Hz. Osmanın (r.a.) halifeliği zamanında Mescid-i Haram genişletilmiş, ayrıca Hicrî 26 senesinde ilk defa Beytullahın çevresinde gölgelikler yapılmıştır. Önü açık, üstü örtülü ve arkası duvarla örülü bu yapıya, mimaride revak denilmektedir ve günümüze kadar gelen yapının da ana şeklini teşkil etmektedir.
Abdülmelik bin Mervan devrinde zamanla hasar gören yerler restore edilerek mescidin çatısı, sac ağacı denilen sağlam ve kaliteli kerestelerle yenilenmiştir. Velid bin Abdülmelik bin Mervanın Hicrî 91 senesindeki yenileme faaliyetlerinde ilk defa mescidde mermer sütunlar kullanıldı.
Simetrik Yapının Banisi Halife Mehdi
Halife Ebu Cafer el-Mansurun başlattığı Mescid-i Haramı imar faaliyetleri, Abbasîler devrinin ilk girişimi olmuştur. Mescid-i Haramın asıl görünümünü veren, muhakkak ki halife Muhammed Mehdi el-Abbasîdir. Abbasî devrinin üçüncü devlet adamı olan Halife Mehdi, Hicrî 161 senesinde hac ibadetini yerine getirmek üzere gittiği Mekke-i Mükerremede mescidi incelemiş ve yapının esaslı bir şekilde yenilenmeye ihtiyacı olduğuna kanaat getirmişti.
Bu sebeple, Bağdata varır varmaz uzman bir kadroyu Mekke-i Mükerremeye gönderdi. 400e yakın mermer sütun, gemilerle Basra Körfezinden, Arap Denizine oradan Kızıldenize ve nihayet Şubeyke Limanından Mekke-i Mükerremeye ulaştırılmıştı. Her biri 20 ton olan bu sütunlar son derece muhkem ve gayet zarifti. Ehl-i Sünnet hassasiyetindeki halife, bazı sütunlara, orada yaşanan hadiseleri hatırlatıcı yazılar kazıttırmıştı. Mesela Safa Tepesi yönündeki dört sütuna salât-ü selâm yazdırmış ve altına Allah Rasülü say yapmak üzere buradan geçmiştir. ibaresini işletmiştir. Fetih kapısı yakınlarına dikilen başka bir mermer sütunda ise Fetih gününde Allah Rasülü bu cihetten mescide girmiştir. metni kazdırılmıştı. Coğrafyanın şartları ve zamanın imkânsızlıkları göz önünde tutulacak olursa bu işin ne kadar zahmetli olduğu dikkate şayandır.

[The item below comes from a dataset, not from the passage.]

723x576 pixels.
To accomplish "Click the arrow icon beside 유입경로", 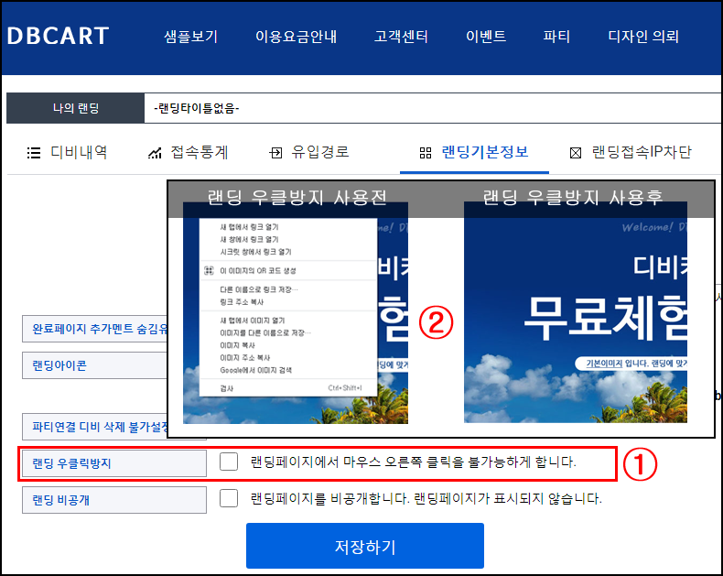I will [275, 153].

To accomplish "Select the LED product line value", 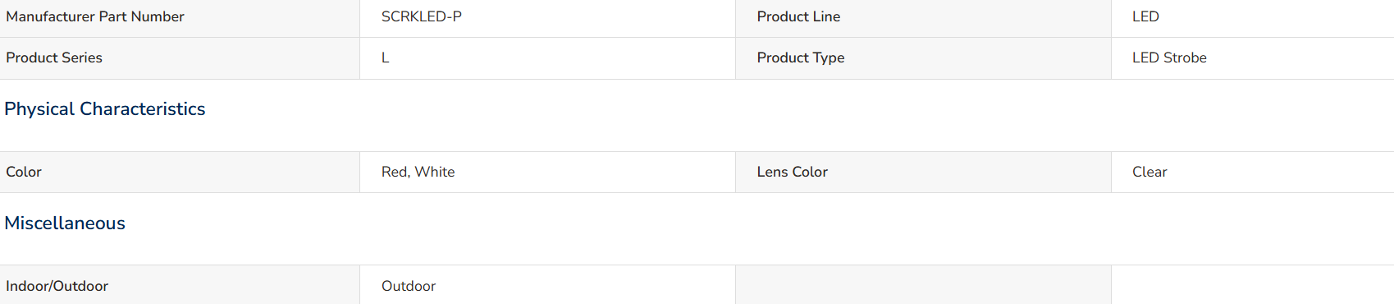I will (1145, 16).
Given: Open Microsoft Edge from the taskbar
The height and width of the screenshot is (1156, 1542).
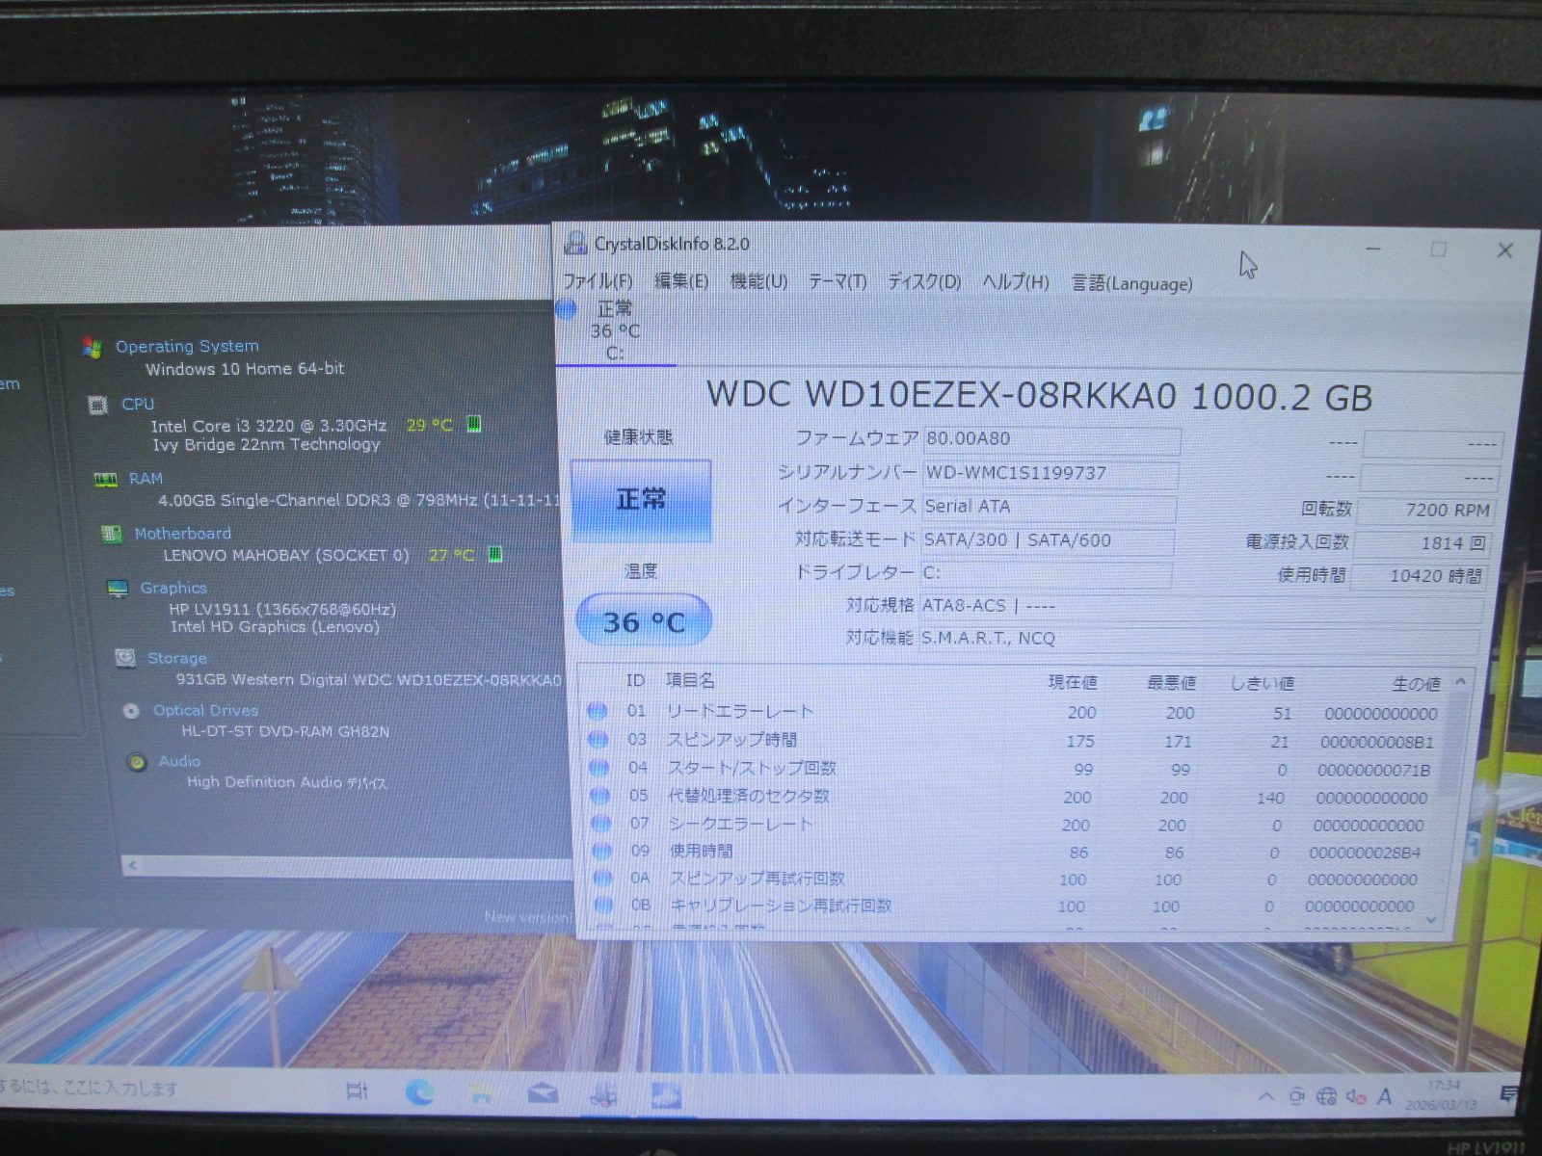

İnşaatın takibini bizzat kendisi yapan Halife Mehdi, Hicrî 164te (M.781) ikinci kez Mekke-i Mükerremeye geldi. Mescid-i Haramın dikdörtgen yapılı olmasını ve Kâbe-i Muazzamanın da tam merkezde bulunmasını arzu ettiğinden bu işi hassasiyetle takip etti. Başlangıçta simetrik olmayan yerleri söktürüp yeniden yaptırttı. Hiçbir masraftan kaçmayan halife, bu yenileme ve genişletme için 30 milyon dirhem harcamıştır. Onun ortaya koyduğu ve merkezinde Beytullahın bulunduğu Mescid-i Haram planı, tüm zamanlarda kullanılagelmiş ve günümüz mescidinin de esasını oluşturmuştur. Mescidin tamamlanmasını göremeyen Mehdinin yerine oğlu Musa el-Hadî İlelhak geçmiş, babasının zamanında başlatılan işleri o bitirmiştir.